Parkinson's disease now afflicts close to 1 million Americans, with 60,000 new cases diagnosed each year. And while the symptoms, including tremor and rigidity, are often improved with pharmaceutical and at times surgical interventions, no treatment exists for the underlying disease.
Parkinson's is described as a progressive idiopathic neurodegenerative disorder, a brain disease that will worsen with time for which no cause has as yet been identified.
Despite the overwhelming emotional toll inflicted by this disease not only on patients but family members as well, not to mention the nearly $25 billion that is expended in the U.S. annually in medical costs directly attributed to this condition, nowhere in the medical discourse is there any mention of disease prevention as it relates to Parkinson's disease. Basically, the status quo seems to be that patients and families are told that we just don't know what causes Parkinson's, but perhaps someday there will be a cure.
But beyond the well-intentioned pursuit of a cure for Parkinson's, we are just beginning to see an interest in determining the actual cause of the disease. And it is this type of research that may ultimately open the door to its prevention.

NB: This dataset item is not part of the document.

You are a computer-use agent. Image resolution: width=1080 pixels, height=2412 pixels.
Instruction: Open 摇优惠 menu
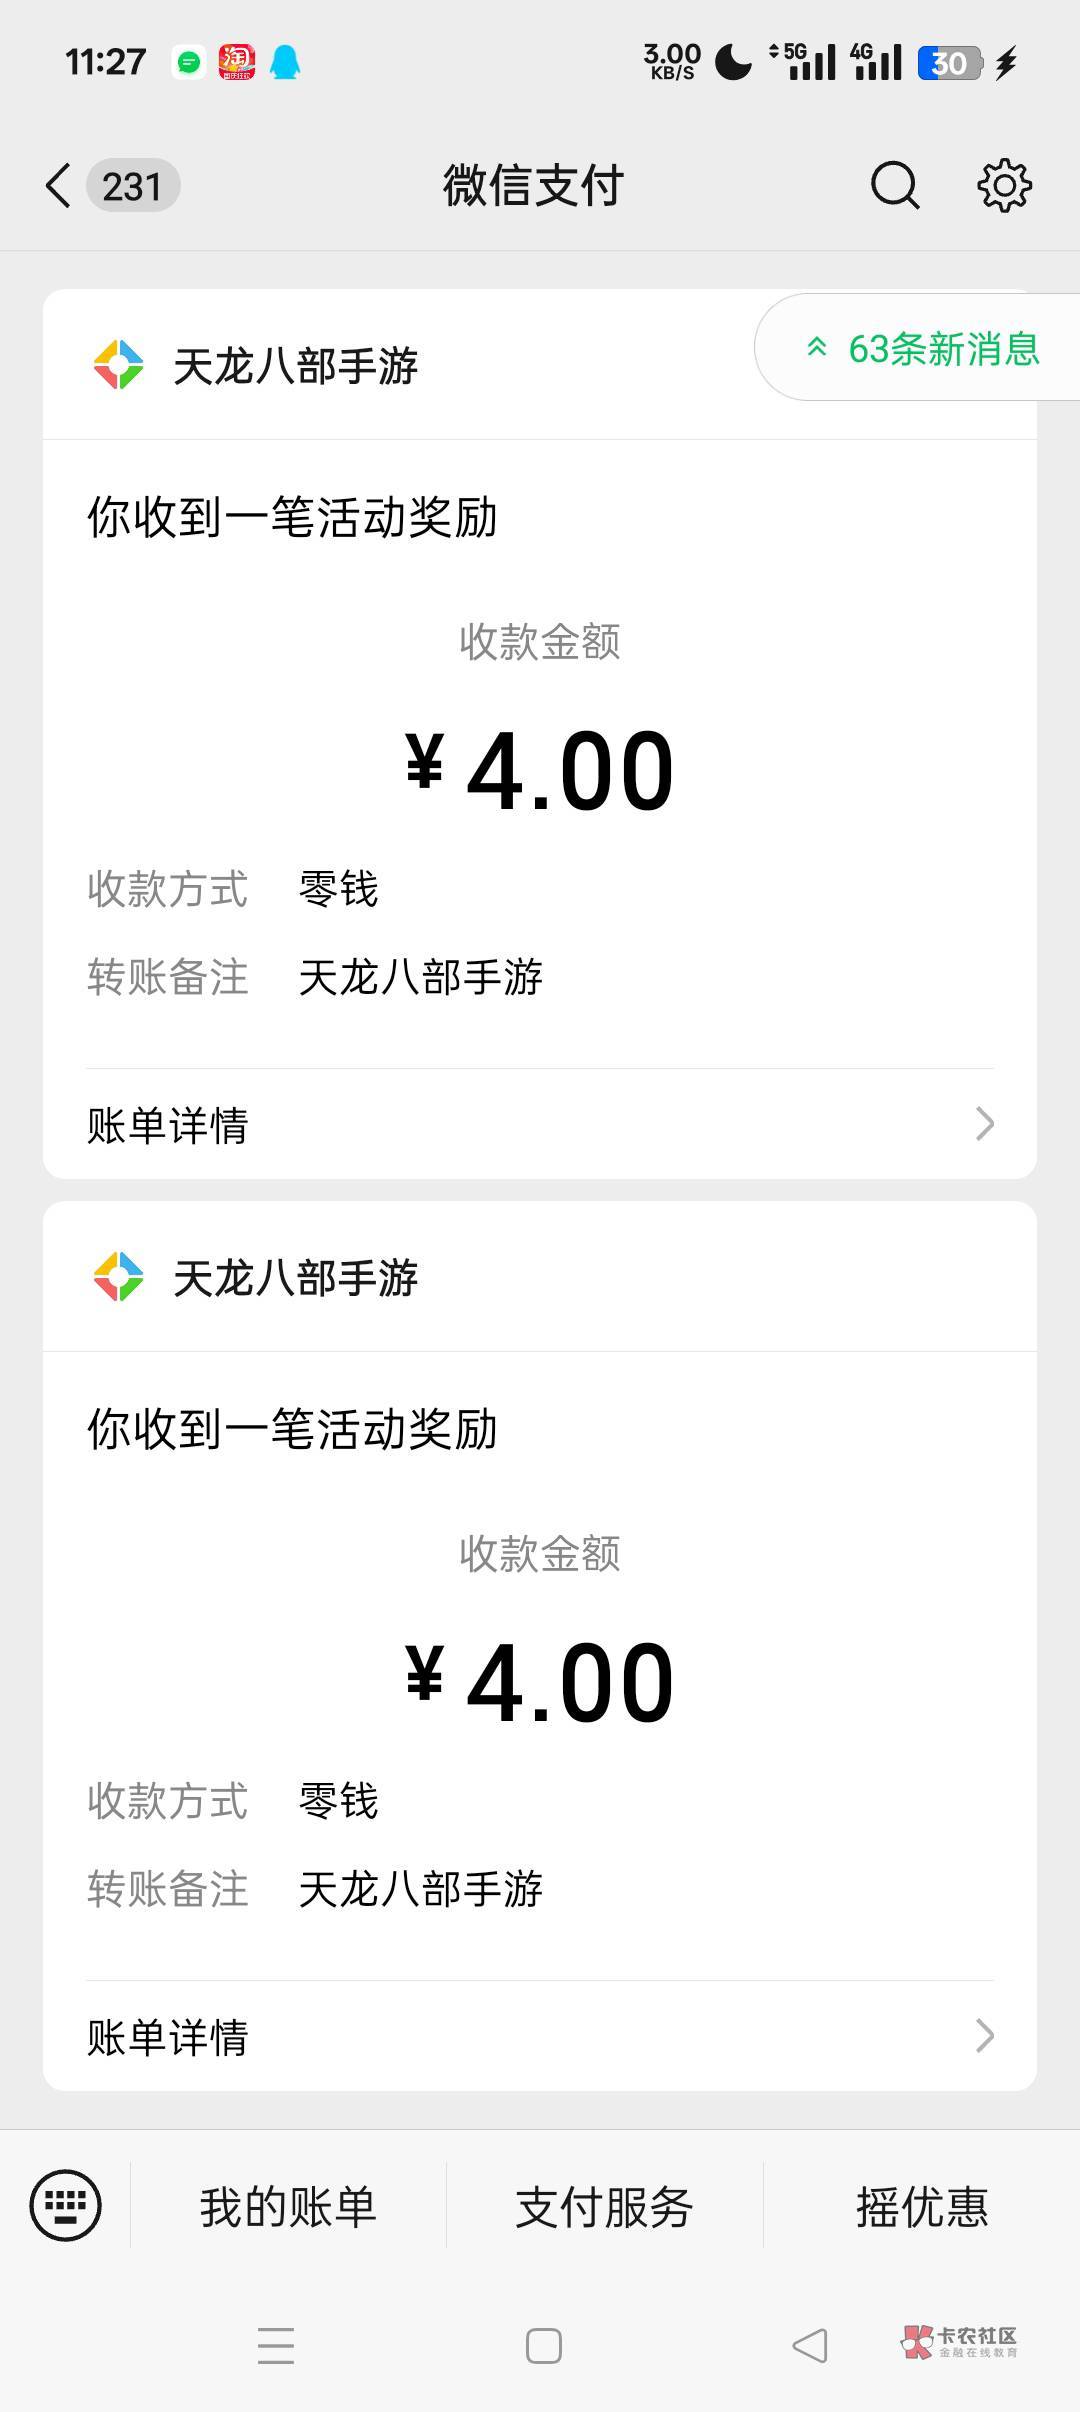[921, 2207]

In a recent study published in the well-respected journal Neurology, Italian researchers described an important relationship between a particular toxin, mancozeb, and Parkinson's disease. Mancozeb is a highly toxic chemical that is used in research, as it induces the brain changes of Parkinson's disease in experimental animals. Through their exhaustive review of 104 studies, the authors were able to show that human exposure to this highly toxic chemical was associated with a more than two-fold increased risk for developing Parkinson's disease. This revelation is important because understanding the specific toxic effects of mancozeb on the brain could well provide valuable data that could serve to enhance our understanding of Parkinson's causation.
One would assume that such a powerful toxin would be carefully controlled -- perhaps only available to researchers in a secure laboratory setting. But not so. Mancozeb is not only available to anyone and everyone, it is actually sold in garden stores as a commonly used fungicide with recommendations to apply it to the very fruits and vegetables we grow and ultimately consume.
To reiterate, we are encouraged to apply to our vegetable gardens the very same chemical that medical researchers use to create Parkinson's in laboratory animals!
As a practicing neurologist, I can tell you first hand that working with Parkinson's patients offers clinical challenges. But from an emotional perspective, this disease can border on overwhelming.
Medical research is now removing the veil and uncovering important new clues underlying Parkinson's disease. And it appears, that to at least some degree, this insidious process may be of our own making.
Physicians are charged to practice under the dictum of primum non nocere -- above all, do no harm. Clearly, the time has come to apply this admonition well beyond the clinical arena.